War of the Monster Trucks is a fanzine for the English football club Sheffield Wednesday.

Brainchild of David Richards and Matthew Cooper, War of the Monster Trucks was launched in 1993 with the headline Lucan Alive! Found in Sheffield United Trophy Room.

The name of the fanzine was derived from the events of 21 April 1991, when Yorkshire Television elected to show the 1986 TV special War of the Monster Trucks in preference to the post-match celebrations of Sheffield Wednesday's famous and unlikely 1–0 League Cup Final victory over Manchester United. This acrimonious decision has been cited over the years by both Sheffield Wednesday and Sheffield United fans as a prime example of Yorkshire Television's bias towards West Yorkshire in general and Leeds in particular.

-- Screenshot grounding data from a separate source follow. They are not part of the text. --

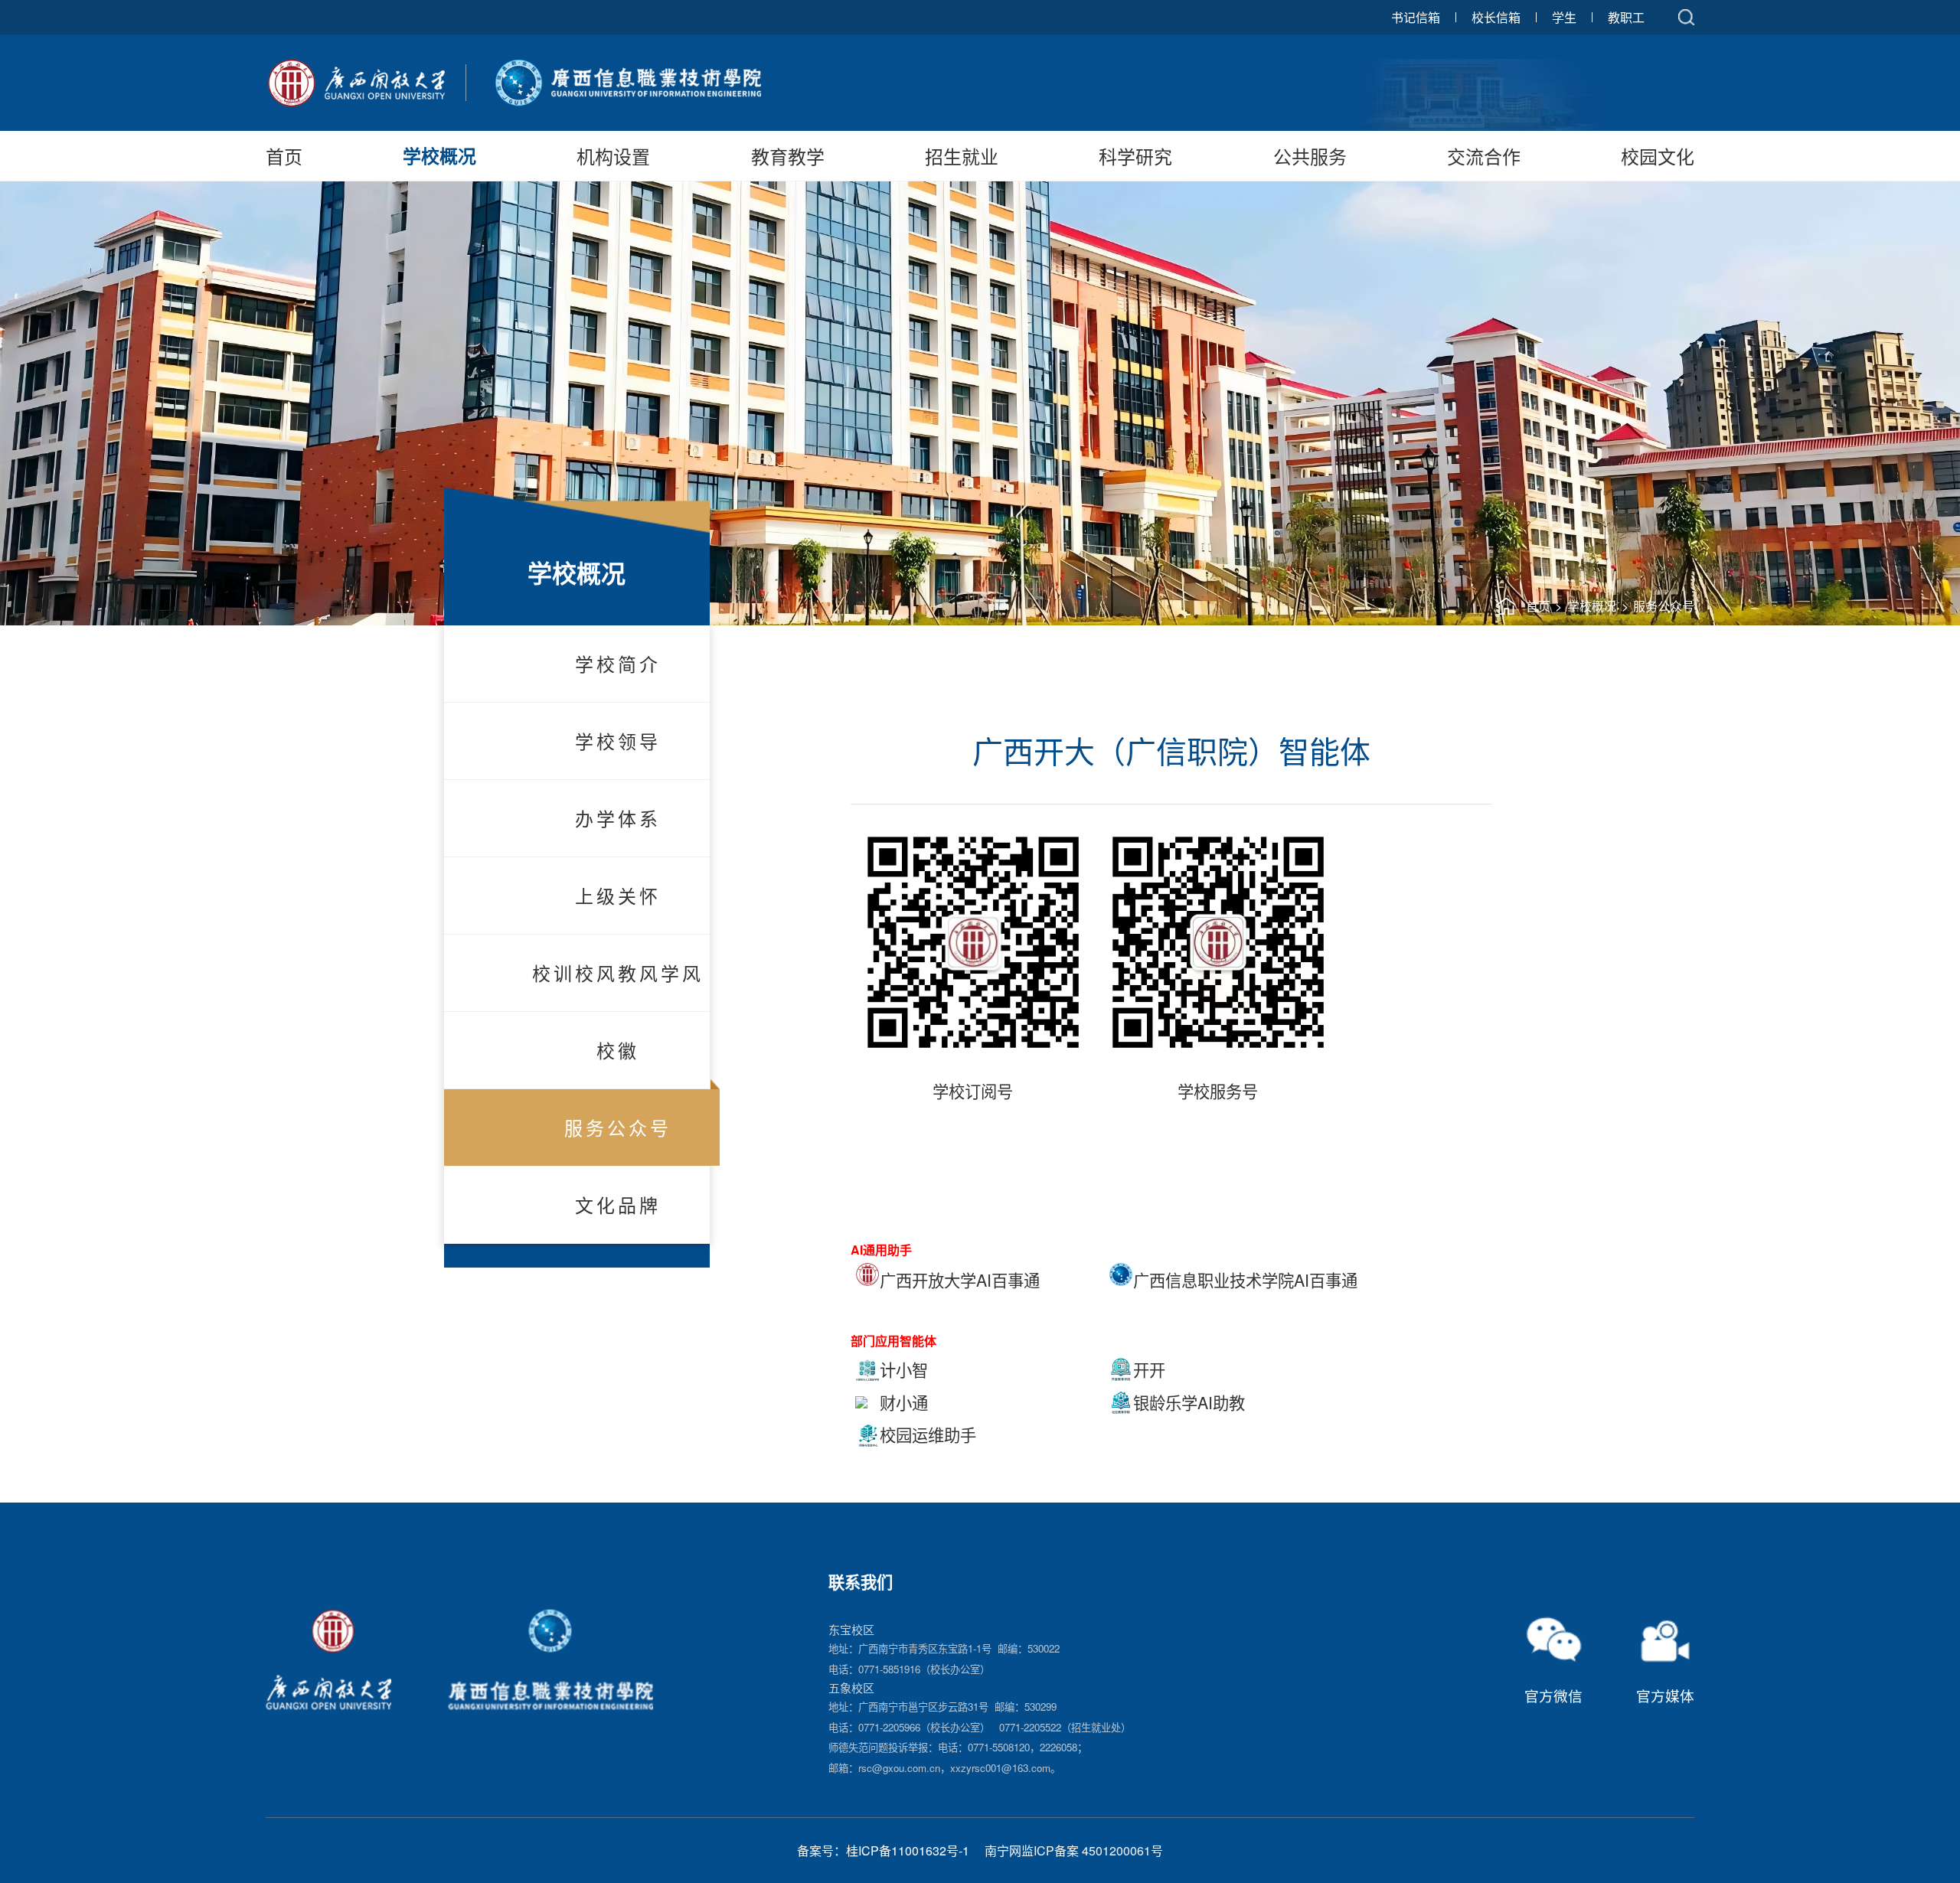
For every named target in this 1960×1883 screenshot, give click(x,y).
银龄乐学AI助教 (1189, 1402)
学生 (1564, 17)
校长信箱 (1496, 17)
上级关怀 (618, 895)
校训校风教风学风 (618, 972)
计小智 (904, 1369)
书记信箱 (1415, 17)
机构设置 (613, 155)
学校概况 (439, 155)
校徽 (617, 1049)
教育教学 (788, 155)
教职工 (1626, 17)
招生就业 (961, 155)
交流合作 (1484, 155)
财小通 (904, 1402)
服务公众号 (1663, 606)
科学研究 (1135, 155)
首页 (284, 155)
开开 (1149, 1369)
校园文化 (1657, 155)
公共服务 (1310, 155)
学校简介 (618, 663)
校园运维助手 (928, 1434)
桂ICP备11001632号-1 (907, 1850)
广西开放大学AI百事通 (960, 1279)
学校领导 (618, 740)
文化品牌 (618, 1204)
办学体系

The fanzine was launched at a time when the club had managed to win its first trophy in over fifty years, finish third in the First Division and reach the final of two major cup competitions in the same year.

The fanzine was co-edited by Richards and Cooper for several years before passing to Paul Taylor. Andy Selman, Nick Riley and Steve Walmsley. Though losing some of its early "fizz" the fanzine ran for several years as a paper fanzine and then moved online.